Does anyone have any ideas where I can begin looking? Cheers Steve
 
Have you lost the cable connection to one throttle body?
 
Fuel starvation? Partially Blocked vent hose creating a partial vacuum in the fuel tank? Insulation on a coil stick breaking down rendering a spark plug ineffective? Dirt in the tank clogging the entrance to the fuel lines? Really dirty air filter? And so on.
Alan R
 
What bobin said ,don't ask me how I know :blast but I have got some bloody big
Clumsy plates of meat,:thumb2
 
Thanks, I'm leaning toward the coil I'll have a look tomorrow and see what damage I can do :)
 
Check which exhaust is cold. Swap coils left & right. If cold side swaps you have a failed coil.

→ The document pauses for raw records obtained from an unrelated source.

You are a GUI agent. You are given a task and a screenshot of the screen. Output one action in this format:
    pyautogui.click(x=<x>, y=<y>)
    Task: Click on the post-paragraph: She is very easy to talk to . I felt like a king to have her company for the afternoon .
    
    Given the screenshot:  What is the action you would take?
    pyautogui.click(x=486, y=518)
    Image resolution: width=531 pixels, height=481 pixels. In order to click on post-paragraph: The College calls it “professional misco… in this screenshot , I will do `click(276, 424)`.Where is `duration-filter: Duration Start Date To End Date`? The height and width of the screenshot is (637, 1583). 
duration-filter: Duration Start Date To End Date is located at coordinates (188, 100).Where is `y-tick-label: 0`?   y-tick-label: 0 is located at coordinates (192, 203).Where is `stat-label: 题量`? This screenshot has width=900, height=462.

Are they black or stainless finish?
 
Steptoe put advice on here about coils a while ago stating to unplug secondaries then actually start and ride the thing to put coils under load. If okay, swap over to secondaries and repeat. The only sure fire way to find a coil that breaks down under load.
 
Steptoe put advice on here about coils a while ago stating to unplug secondaries then actually start and ride the thing to put coils under load. If okay, swap over to secondaries and repeat. The only sure fire way to find a coil that breaks down under load.

The ideas work you have the original old type coils. Mine both began to break down at the same time and eventually failed within a few miles of each other. Swapping them left/right didd nothing useful because they were both bad. I was chasing my tail for weeks with that lot.

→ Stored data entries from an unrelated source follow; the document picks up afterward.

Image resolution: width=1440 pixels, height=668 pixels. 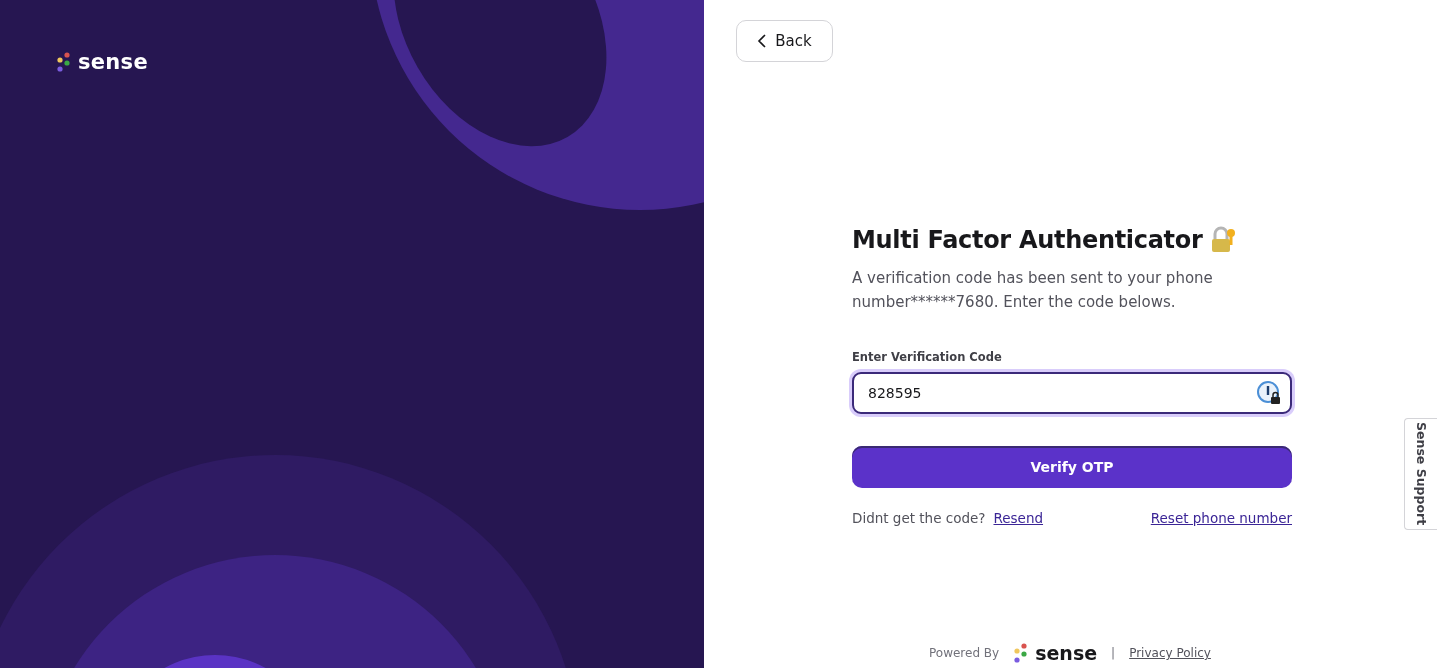 What do you see at coordinates (1028, 240) in the screenshot?
I see `page-title: Multi Factor Authenticator` at bounding box center [1028, 240].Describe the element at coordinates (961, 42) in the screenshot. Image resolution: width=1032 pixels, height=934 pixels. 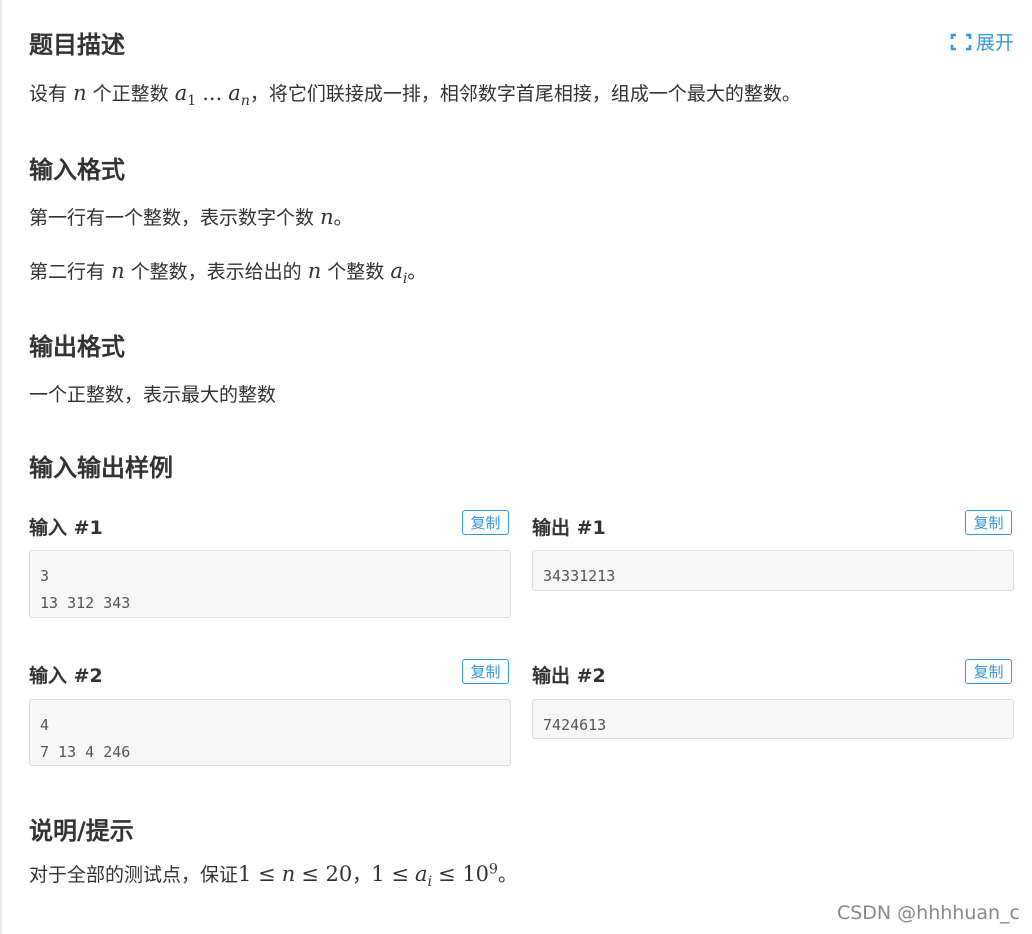
I see `expand-icon` at that location.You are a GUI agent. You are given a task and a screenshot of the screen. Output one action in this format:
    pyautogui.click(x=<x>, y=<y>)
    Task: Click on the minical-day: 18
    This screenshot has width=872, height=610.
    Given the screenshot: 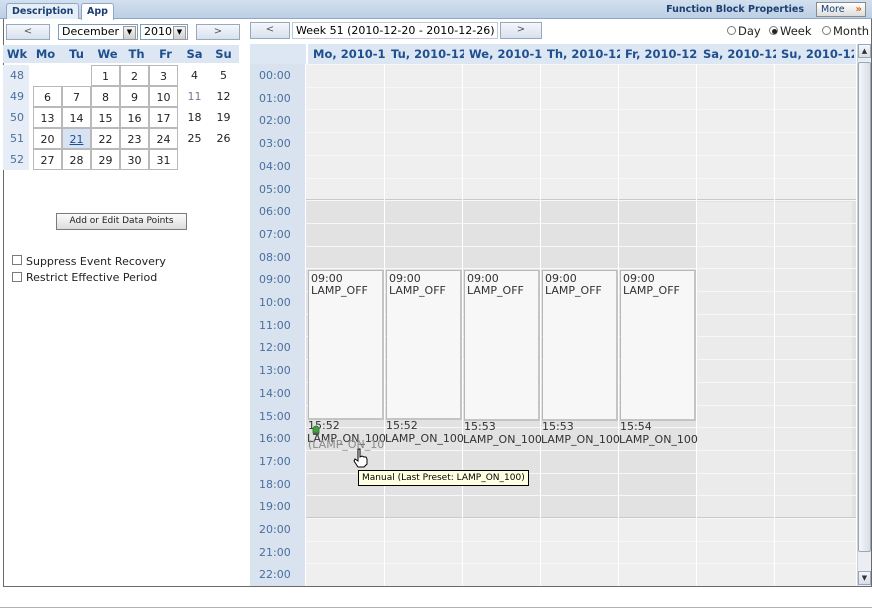 What is the action you would take?
    pyautogui.click(x=194, y=118)
    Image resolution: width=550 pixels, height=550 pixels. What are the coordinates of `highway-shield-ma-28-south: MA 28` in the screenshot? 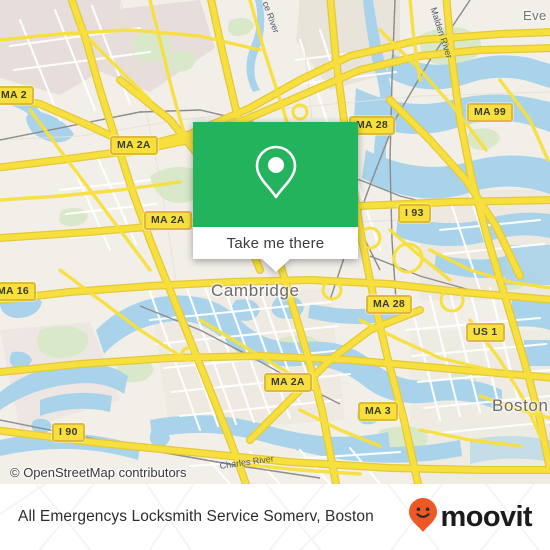 It's located at (390, 304).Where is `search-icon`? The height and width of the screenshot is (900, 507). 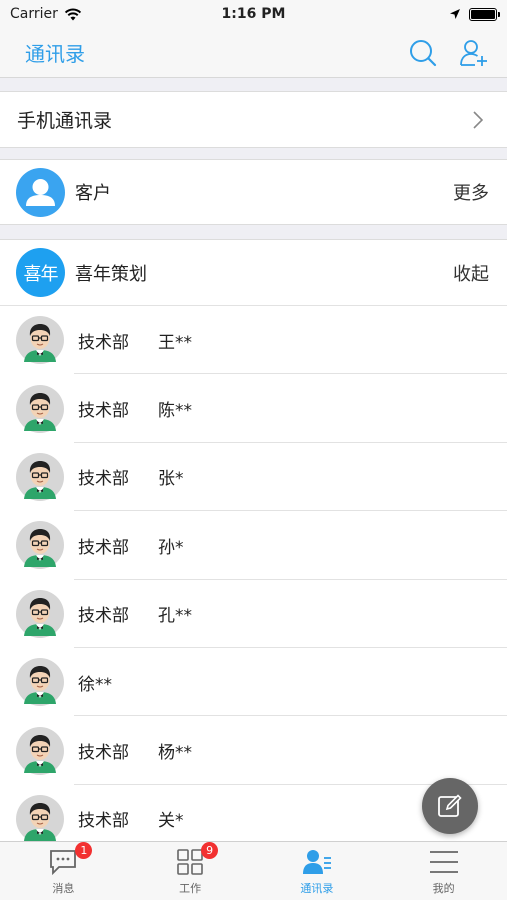
search-icon is located at coordinates (423, 53).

The symptom I ignored was that both coils had that hot winding smell. I put it down to them running inside a hot cylinder head. But they really were burning out. If a coil smells hot it's likely to be packing up.
 
Check which exhaust is cold. Swap coils left & right. If cold side swaps you have a failed coil.

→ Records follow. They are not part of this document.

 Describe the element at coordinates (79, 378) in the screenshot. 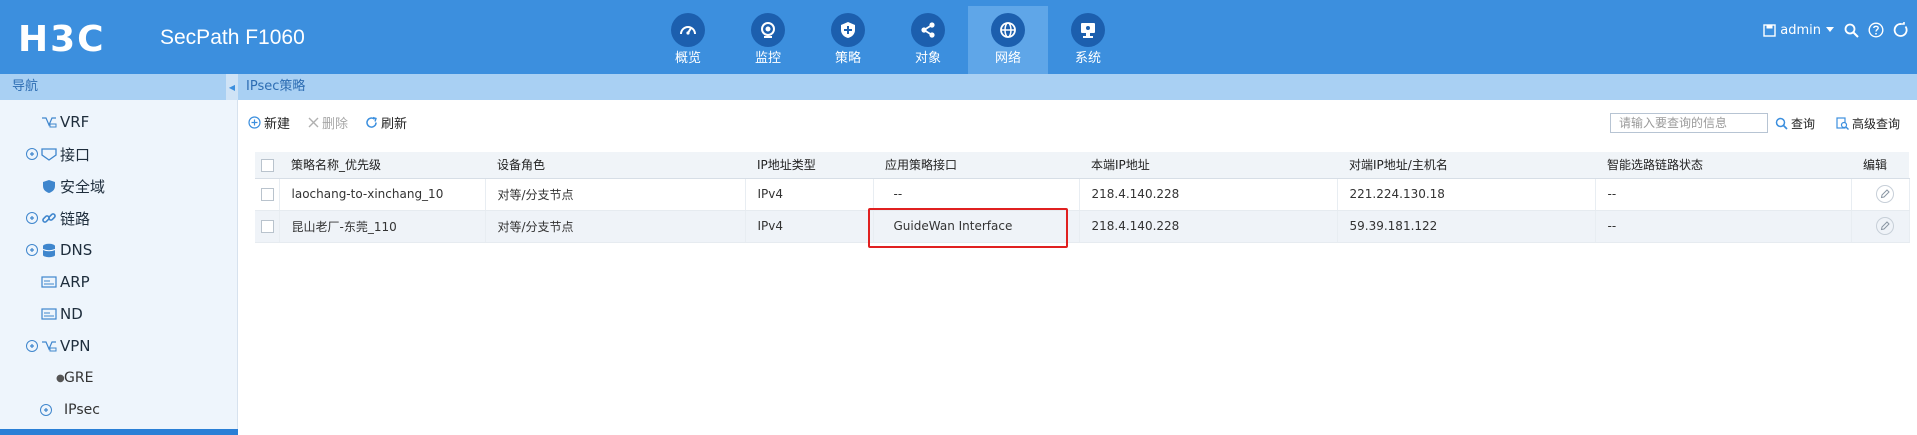

I see `sidebar-item-label: GRE` at that location.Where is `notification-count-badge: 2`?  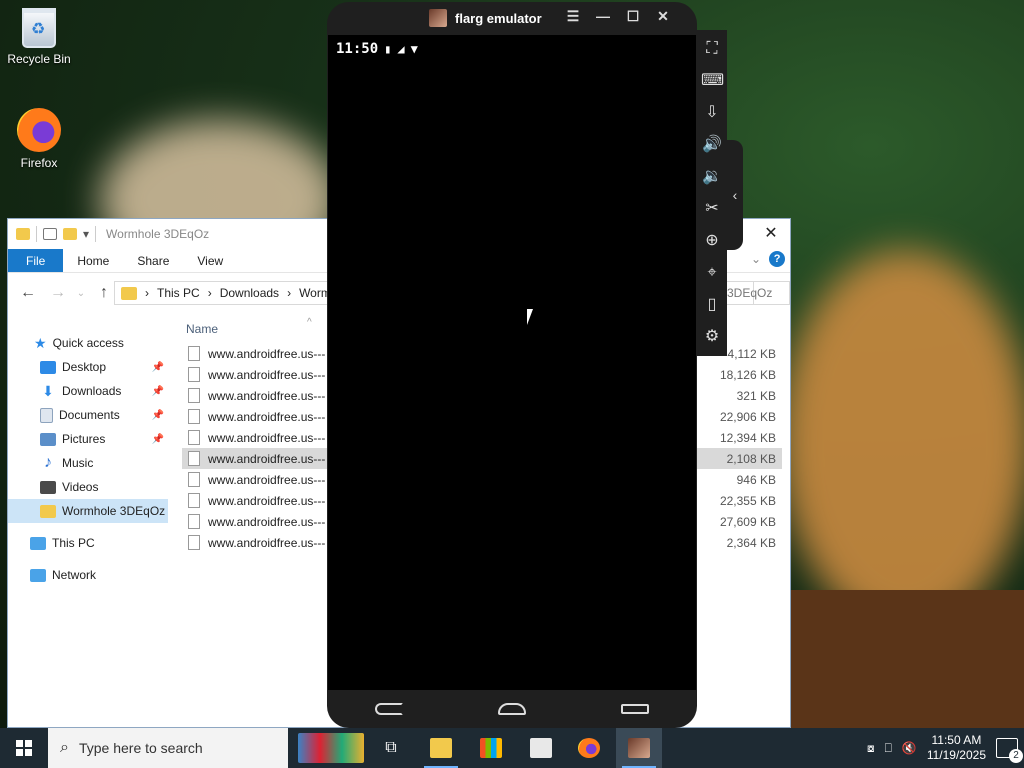
notification-count-badge: 2 is located at coordinates (1016, 756).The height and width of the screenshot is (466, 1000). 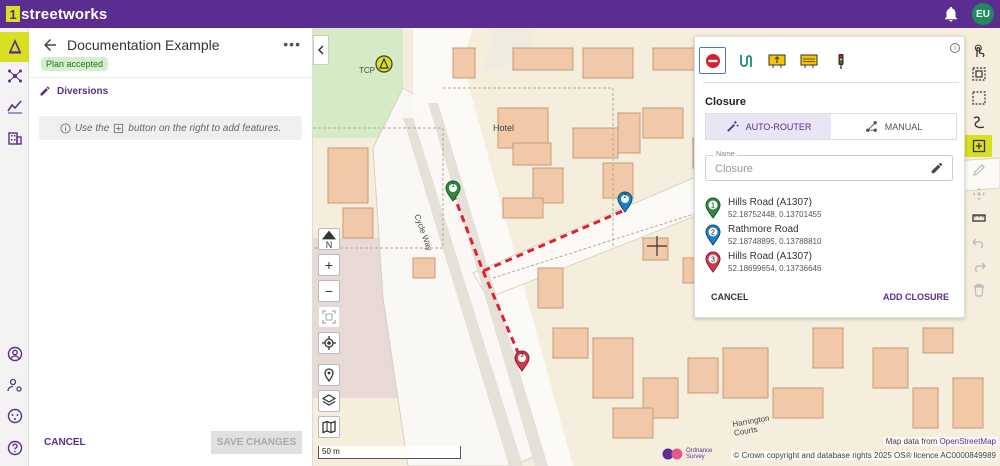 I want to click on nav-network-button, so click(x=14, y=76).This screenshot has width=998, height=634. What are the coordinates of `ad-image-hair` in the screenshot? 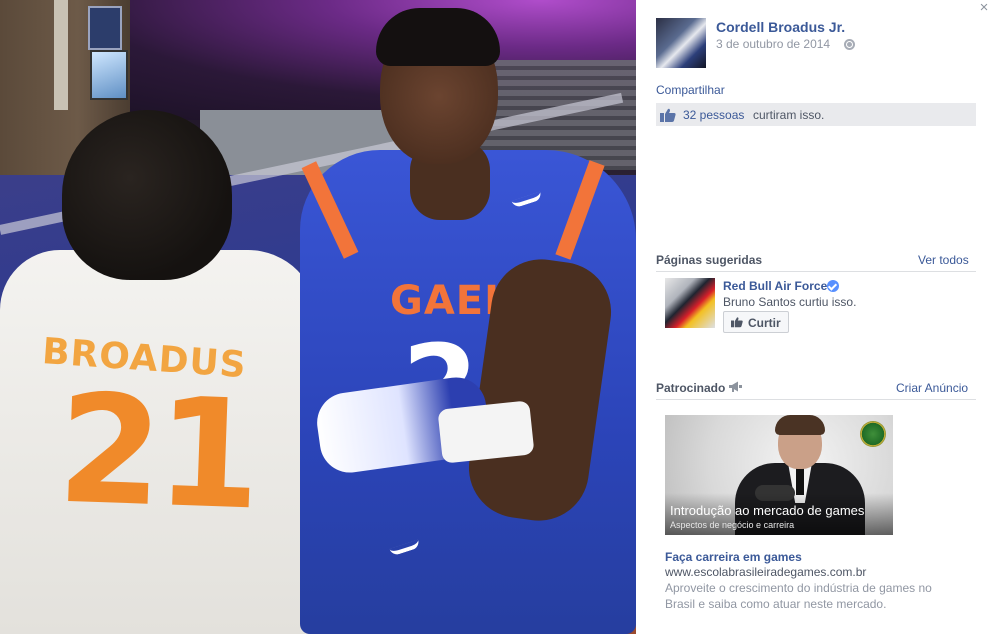 It's located at (800, 425).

Are they black or stainless finish?
The symptoms reported on the Op's first post are unlikely to result in a 'cold' side. An intermittently failing coil will probably heat up the pot enough to be unable to determine which side is not firing correctly. Substitution seems to be the tried and tested method.
Alan R
 
It appears to be intermittent, but I'm confident its one of the coils. Perhaps replacing them both might be a worthwhile exercise on a 10 yr old bike.
 
The symptoms reported on the Op's first post are unlikely to result in a 'cold' side. An intermittently failing coil will probably heat up the pot enough to be unable to determine which side is not firing correctly. Substitution seems to be the tried and tested method.
Alan R

Makes sense and indeed mine were similar temperature but when one coil did finally fail the cold side was obvious.
On the other hand if the OP has black painted coils and they smell of electrical shellac they are failing. Replacements are stainless sheathed.
North Oxford BMW told me they tend to fail in pairs. I bought just the one and on the way home the other coil cut out. So they were bang on with that advice.